Interestingly, another source of annoyance for fans lies in TVNZ’s strategy to be first and fast in terms of releasing its shows. This means that the broadcaster has to follow American programming, which is often splits shows into disparate segments.
“New Zealand is quite different from America, and New Zealanders are used to watching 22 weeks of a show in a row. But now that we’re following fast with shows like Flash, Arrow, Shield and Gotham, we follow the American schedule [which splits 22 episodes out over two periods]. And sometimes we have viewers who question: ‘Why wasn’t it on tonight’. And then we have to say: ‘Well, unfortunately because it wasn’t on in America.’ There are a multitude of reasons why America splits it up like that. And I don’t know whether it will become the norm here as well.”
TVNZ’s strong combination of soaps and ‘first and fast’ shows has seen the broadcaster dominate the nation’s ratings in recent years.

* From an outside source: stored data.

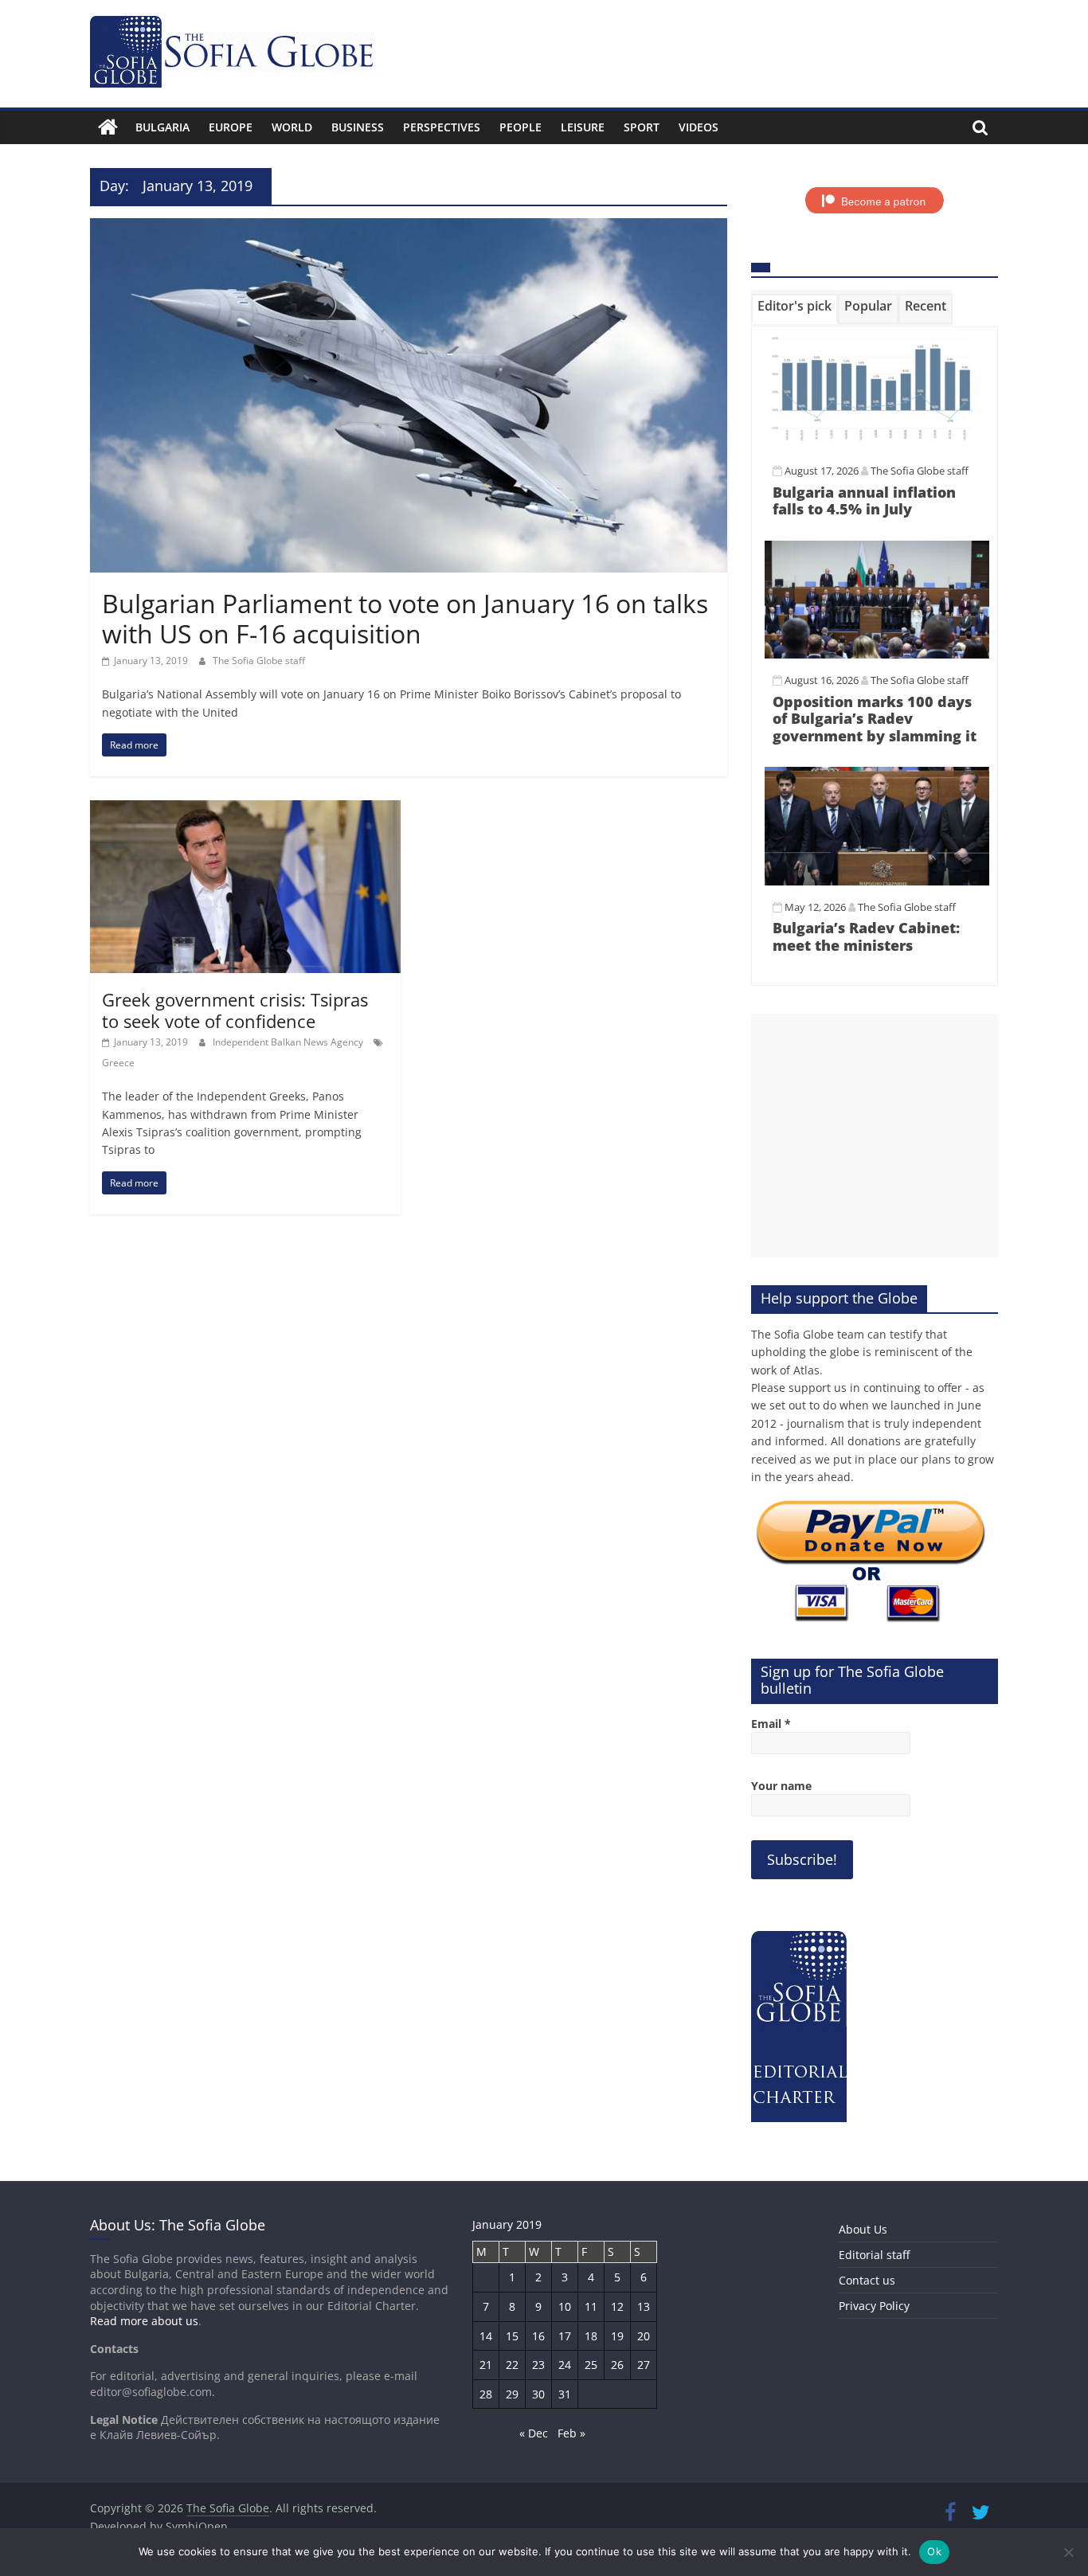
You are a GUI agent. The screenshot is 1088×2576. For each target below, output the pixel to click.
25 (591, 2364)
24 (564, 2364)
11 (591, 2306)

However, the broadcaster now faces a rejuvenated competitor in MediaWorks, and Kelly foresees 2015 serving up cross-network battles across the board.
“In terms of the big battles this year, I think multi-night programming will serve up more of that. But every time slot is a battle, and I don’t want to give the opposition a free run at all. [That being said], when we schedule we want New Zealanders to watch as many of our shows as possible. And that’s why we don’t actually look at the opposition’s schedule when we’re planning ours. We look at what’s right for TV One and TV2, make sure they’re complementing each other, and then at that point, we begin to think about any weak areas.”
One of the lacunas in TVNZ programming schedule in recent years has been a DIY show, and this has allowed The Block to become something of a ratings juggernaut for MediaWorks. In 2014, TVNZ attempted to counter this with MKR NZ, but the DIY show ended up winning the key ratings battles. In 2015, TVNZ aims to fill this gap in its programming schedule with Our First Home, but Kelly says that it won’t be going up against the popular MediaWorks show.
“Our First Home will be aired early next year, and I don’t think that three will have The Block on during that time. In fact, I’ve seen the rate card so I know that they won’t. When we planned this, we always planned to kick off the air for TV One.”
“The show [Our First Home] is the first sign in a while that our old publicly owned warhorse TVNZ is aware it’s in a fight. The first shot in anger at the impending The Bachelor-MasterChef-The Block-Grand Designs franchise hydra that’s coming their way. That it contains antagonistic multitudes shows what creative talent remains at TVNZ, chilling behind their endless win streak. It portends a multi-front reality war, coming in 2015.”
And if this is a sign of a more competitive future between the major networks, it can only come as good news for viewers, in the sense that it will bring more choices in its wake.